§ Article:

Maximum non-linearity allowed in any trial dispersion function. The definition of the non-linearity test is

maxnl > (w(0.5) - w(0)) / (w(1) - w(0)) - 0.5

where w(x) is the dispersion function value (e.g. wavelength) of the fit and x is a normalized pixel positions where the endpoints of the spectrum are [0,1]. If the test fails on a trial dispersion fit then a linear function is determined.

nfound = 6: Minimum number of identified spectral lines required in the final solution. If a candidate solution has fewer identified lines it is rejected.

sigma = 0.05: Sigma (uncertainty) in the line center estimates specified in pixels. This is used to propagate uncertainties in the line spacings in the observed patterns of lines.

minratio = 0.1: Minimum spacing ratio used. Patterns of lines in which the ratio of spacings between consecutive lines is less than this amount are excluded.

rms = 0.1: RMS goal for a correct dispersion solution. This is the RMS in the measured spectral lines relative to the expected positions from the coordinate line list based on the coordinate dispersion solution. The parameter is specified in terms of the line centering parameter fwidth since for broader lines the pixel RMS would be expected to be larger. A pixel-based RMS criterion is used to be independent of the dispersion. The RMS will be small for a valid solution.

fmatch = 0.2: Goal for the fraction of unidentified lines in a correct dispersion solution. This is the fraction of the strong lines seen in the spectrum which are not identified and also the fraction of all lines in the coordinate line list, within the range of the dispersion solution, not identified. Both fractions will be small for a valid solution.

debug = ""

Print or display debugging information. This is intended for the developer and not the user. The parameter is specified as a string of characters where each character displays some information. The characters are:

    a: Print candidate line assignments.
    b: Print search limits.
    c: Print list of line ratios.
*   d: Graph dispersions.
*   f: Print final result.
*   l: Graph lines and spectra.

§ Job:
Write out the parameter notes above word for word, between "maxnl > (w(0.5)" and "amount are excluded.", inclusive.

§ Information provided:

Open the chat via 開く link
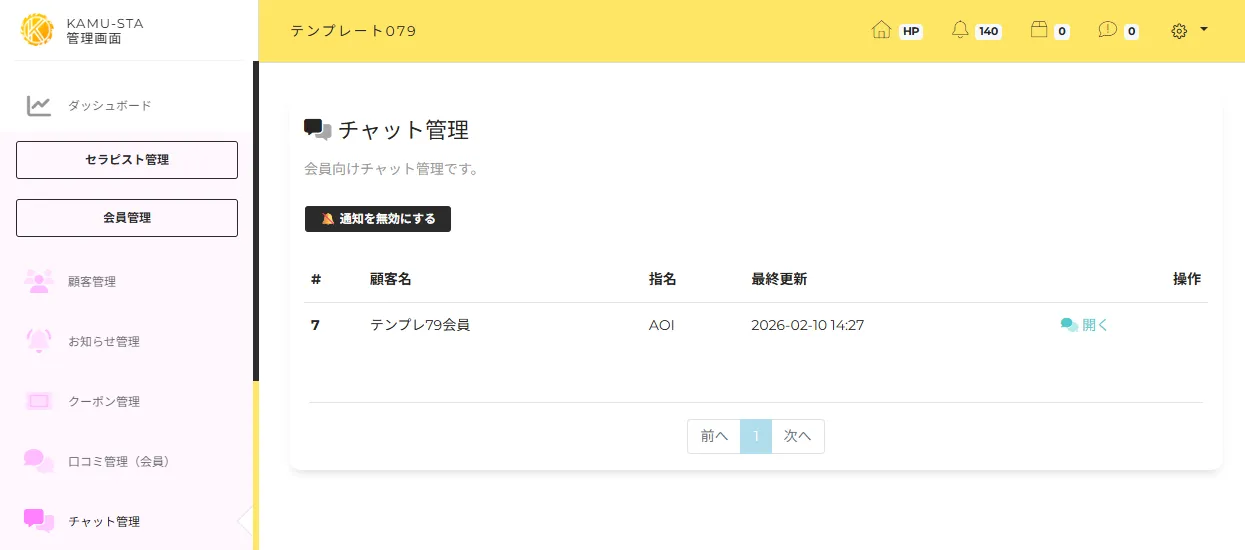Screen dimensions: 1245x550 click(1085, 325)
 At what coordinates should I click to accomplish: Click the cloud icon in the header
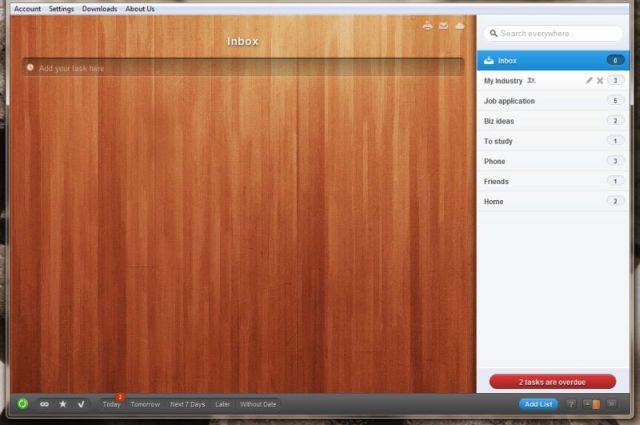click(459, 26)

§ Answer to the exercise:
maxnl > (w(0.5) - w(0)) / (w(1) - w(0)) - 0.5

where w(x) is the dispersion function value (e.g. wavelength) of the fit and x is a normalized pixel positions where the endpoints of the spectrum are [0,1]. If the test fails on a trial dispersion fit then a linear function is determined.

nfound = 6: Minimum number of identified spectral lines required in the final solution. If a candidate solution has fewer identified lines it is rejected.

sigma = 0.05: Sigma (uncertainty) in the line center estimates specified in pixels. This is used to propagate uncertainties in the line spacings in the observed patterns of lines.

minratio = 0.1: Minimum spacing ratio used. Patterns of lines in which the ratio of spacings between consecutive lines is less than this amount are excluded.